Gouverner, c'est prévoir
«Frühfranzösisch» entwickelt sich zum Schimpfwort. Das ist in unserem viersprachigen Land verheerend, weil der Wille untergraben wird, eine Willensnation zu sein. Die Abwehr dieser Gefahr geht vor der Rücksichtnahme auf föderalistische Befindlichkeiten. Der Bundesrat handelt richtig und weitsichtig, wenn er die Kantone zum Unterricht einer zweiten Landesssprache in der Primarschule verpflichten will. Das ist kein Affront, sondern eine notwendige Erinnerung an Beschlüsse, die von den Kantonen mit dem Sprachenkonzept und dem Harmos-Konkordat vor Jahren gefasst wurden.

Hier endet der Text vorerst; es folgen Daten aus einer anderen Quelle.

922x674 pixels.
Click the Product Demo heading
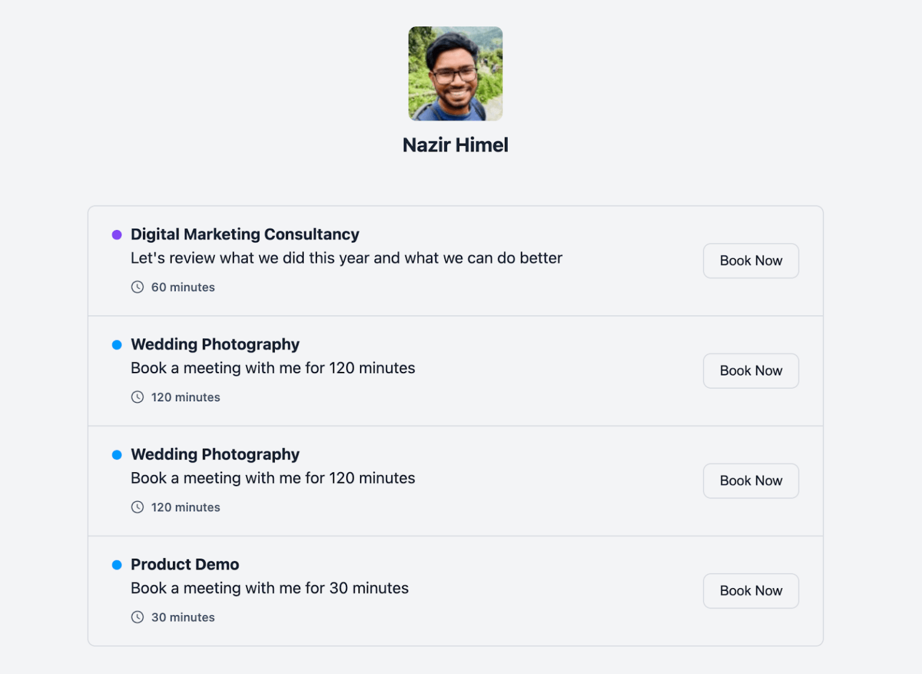[x=184, y=565]
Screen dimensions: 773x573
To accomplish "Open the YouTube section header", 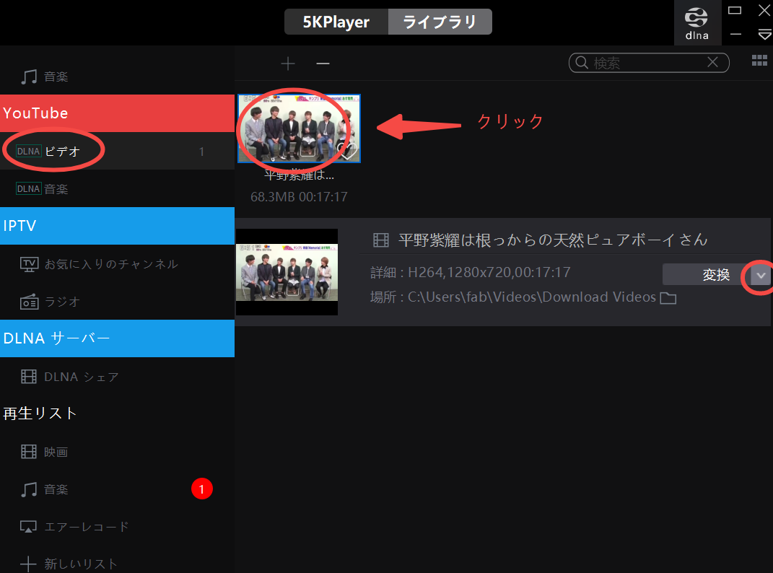I will tap(118, 113).
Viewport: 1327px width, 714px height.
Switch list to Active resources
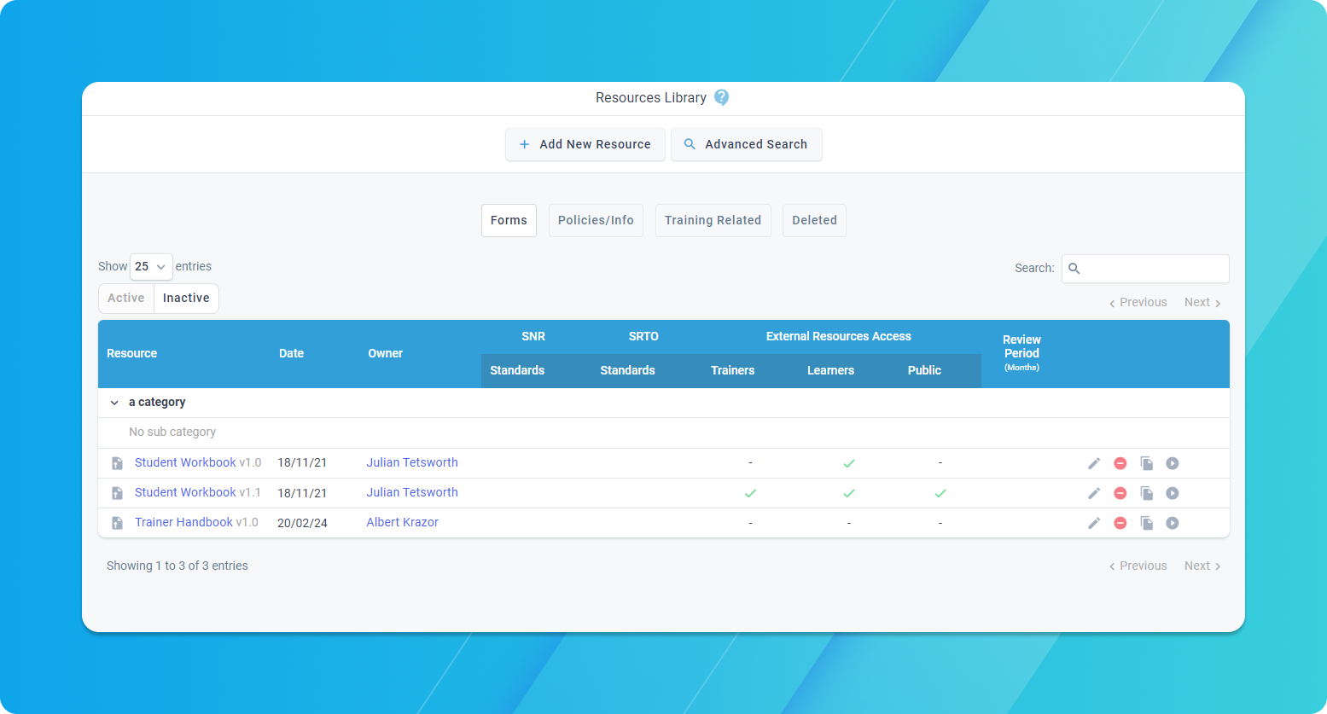pyautogui.click(x=126, y=299)
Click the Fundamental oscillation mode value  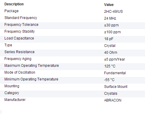click(115, 73)
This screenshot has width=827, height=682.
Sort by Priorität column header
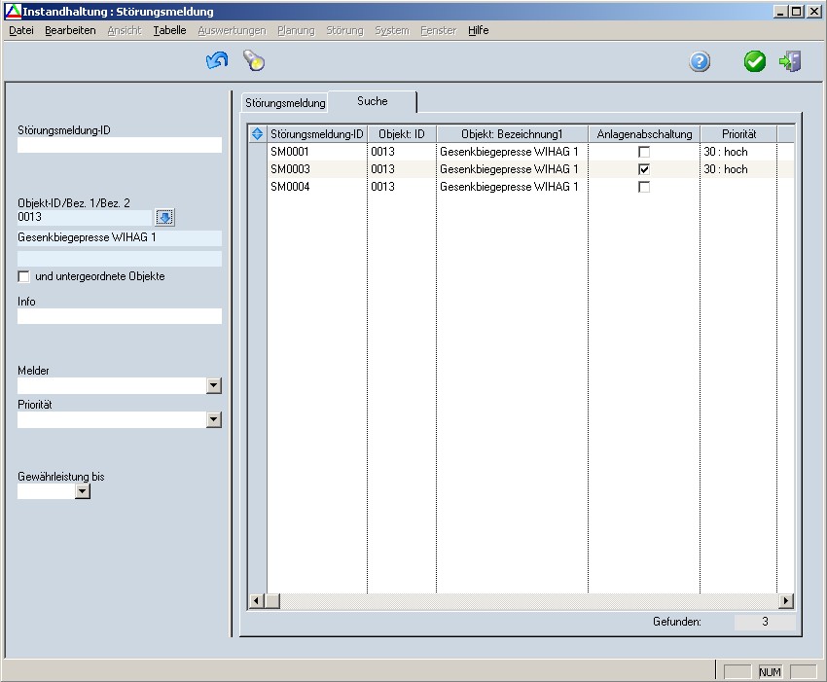738,134
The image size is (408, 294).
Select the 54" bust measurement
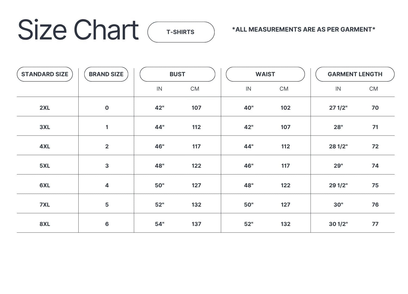[x=160, y=224]
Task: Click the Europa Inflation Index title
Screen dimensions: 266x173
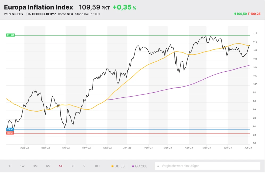Action: click(39, 7)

Die jetzt vorgebrachten Einwände sind staatspolitisch bedenklich und pädagogisch schwach. Es müsste der Schweiz leicht fallen, die Lehrerinnen und Lehrer zu befähigen, eine zweite Landessprache erfolgreich zu unterrichten. Die gegenteilige Behauptung ist eine Kapitulation der Kantone, die sonst mit geschwellter Brust auf die Bildungshoheit pochen.
Der Zusammenhalt der Schweiz verdankt sich nicht zuletzt der weisen Bereitschaft der Mehrheit, den Minderheiten die Wertschätzung zu zeigen – auch und gerade, wenn es eine Anstrengung braucht. Bevor Politikerinnen und Politiker kleinkrämerisch aufzählen, warum zweite Landessprache und Primarschule unverträglich sein sollen, wäre die Aneignung wenigstens eines französischen Satzes nützlich: Gouverner, c'est prévoir.
«Es müsste der Schweiz leicht fallen, die Lehrerinnen und Lehrer zu befähigen, eine zweite Landessprache erfolgreich zu unterrichten.» Völlig einverstanden! Mit Betonung auf Erfolgreich.
Eine zweite Landessprache in der Primarschule zu lernen, ist keine Frage der Pädagogik, sondern eine Frage der Identität dieses Landes. Wenn diese Nation noch lange Bestand haben will, braucht es gegenseitigen Respekt für die Sprache und Kultur des anderen.
Bei der Fernsehübertragung des Zürcher Sechseläutens zwischen einem Gast aus der Romandie und der Kommentatorin, hat die Kommentatorin mit dem französisch sprechenden Compatriot Englisch gesprochen! Sie konnte kein Französisch. Ich fand das nicht nur arrogant, sondern auch haarsträubend.
Wenn der Mensch lernt,dann aus Lust und nicht weil er sich anstrengt.Sprachen lernen per Dekret ist ein Witz.Was der Romandie fehlt,sind Kulturbotschafter.In meiner Jugend gab es unzählige Filmemacher und Musiker,die die Frankophonie beliebt machten.Aber hüt,Parmelin und Bersier sind für mich ein Grund besser italienisch zu lernen.Und Holland,dieser eitle Gockel - bonne nuit la france.
Französisch in der Oberstufe nach einer sorgfältigen, ab der Mittelstufe gelegten Grundlage in Englisch würde weniger Schülerinnen und Schüler überfordern als das heutige System und wäre effizient und ökonomisch.Das schreibe ich nach 14-jähriger Tätigkeit als Fachlehrer für Sprachen an der öffentlichen Schule. Es wäre höchste Zeit, den Fachleuten an der Basis und den Eltern, welche täglich mit den Kindern zu tun haben, Gehör zu schenken, als politische und andere Ideologien verwirklichen zu wollen.
Der Kommentar eines Fachlehrers für Sprachen mit 14 Jahren Berufspraxis wäre etwas glaubwürdiger, wenn er in korrektem Deutsch daherkäme.